Velocity Reviews - Computer Hardware Reviews

Velocity Reviews > Newsgroups > Programming > Java > Transmitting strings via tcp from a windows c++ client to a Java server

Reply
Thread Tools

Transmitting strings via tcp from a windows c++ client to a Java server

 
 
qqq111
Guest
Posts: n/a
 
      02-19-2006
Hi all,

We have a C++ client which runs on Windows and that needs to transmit
char* / wchar* strings to and from a Java server.

The client should correctly handle both 'standard' languages & east
Asian
languages (i.e. using wchar).

Now, I'm sure there is a best practice for doing so , I just haven't
found it yet

My best bet would be always encoding the string in UTF-8 before
sending
it via the net, but I could be wrong.

Your help will be highly appreciated.

Thanks,

Gilad

 
Reply With Quote
 
 
 
 
Roedy Green
Guest
Posts: n/a
 
      02-19-2006
On 19 Feb 2006 12:02:11 -0800, "qqq111" <(E-Mail Removed)> wrote,
quoted or indirectly quoted someone who said :

> Now, I'm sure there is a best practice for doing so , I just haven't
> found it yet


How about UTF-8 encoding? It handles all the 16 bit chars. It is
reasonable efficient for American English using just 8-bit chars. It
does not have an endian ambiguity.

HTTP has heard of it and it tend to be an accepted encoding.

You could use a 1 byte length byte giving either char or bytes
insides Or you could use a Java-style big endian length field
compatible with DataInputStream.readUTF

see http://mindprod.com/jgloss/utf.html
--
Canadian Mind Products, Roedy Green.
http://mindprod.com Java custom programming, consulting and coaching.
 
Reply With Quote
 
 
 
 
qqq111
Guest
Posts: n/a
 
      02-20-2006
Hi Roedy,

The only problem I have with UTF-8 is its poor supported in Windows.
In fact, I did not manage to find Win C++ api that converts strings to
UTF-8.

My other thought was to use UTF-16/UCS-2 format, internally used by
both Win (client) and Java (server), but as you have stated, there's
the endian issue.

BTW, your site is at a high position at my Java-best list

Best,
Gilad

 
Reply With Quote
 
Chris Uppal
Guest
Posts: n/a
 
      02-20-2006
qqq111 wrote:

> We have a C++ client which runs on Windows and that needs to transmit
> char* / wchar* strings to and from a Java server.
>
> The client should correctly handle both 'standard' languages & east
> Asian
> languages (i.e. using wchar).


The obvious options are:

Use UTF-8.
Advantages: Compact /if/ you send mostly ASCII text. Easily readable (for
debugging) /if/ you send mostly ASCII text. No byte-order issues.
Disadvantages: Consumes more bandwidth if you send mostly non-ASCII. Requires
explicit en/de-coding on the Windows box (perfectly possible, but you have to
write the code for it).

Use: UTF16-LE
Advantages: Compact in the cases where UTF-8 is not. Requires no special
handling in the Windows code (since that's the native format for a wstring) and
you always have to specify an encoding at the Java end so it makes no
difference which encoding you use from the Java point-of-view.
Disadvantages: Consumes more bandwidth if you send mostly ASCII text.

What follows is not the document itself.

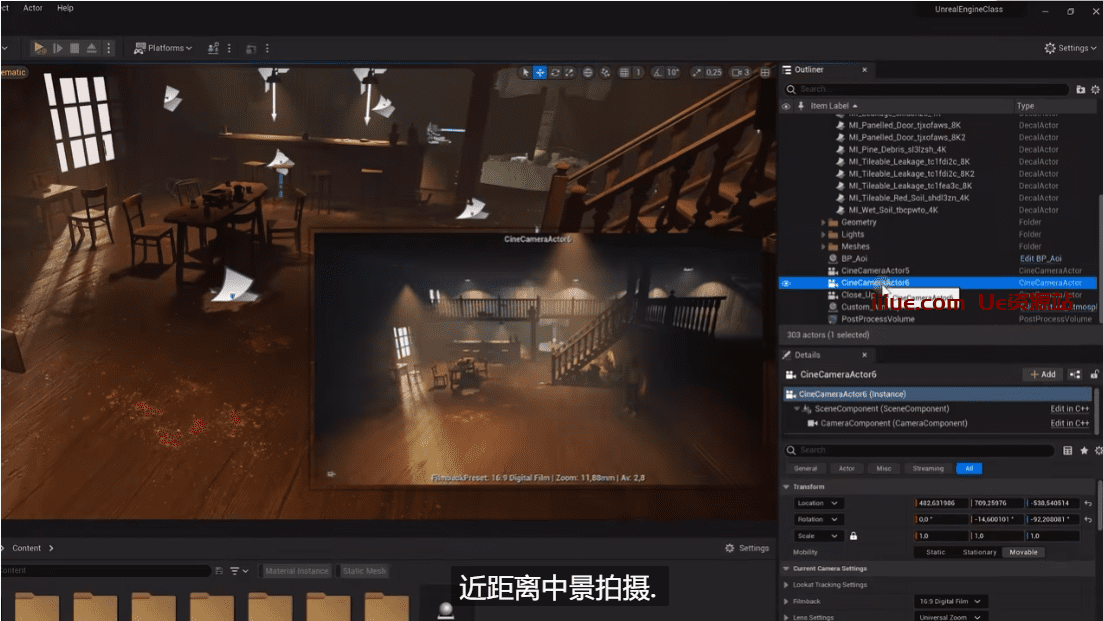Viewport: 1103px width, 621px height.
Task: Activate the Select mode cursor tool
Action: pyautogui.click(x=526, y=73)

Without knowing your requirements, I'd can't guess which option would be best
for you, but I don't think any other options make sense.

Some other points to consider.

If you choose UTF8 then don't use java.io.DataInputStream.readUTF() or the
corresponding write method They doesn't do what the method names suggest.

If you choose UTF16-LE then you should consider whether a BOM (byte order mark)
is forbidden, tolerated, or required by your protocol. Alternatively you could
mandate merely UTF16 (either byte order) and /require/ a BOM -- that would give
you flexibility if you anticipate creating non Windows clients (which I doubt).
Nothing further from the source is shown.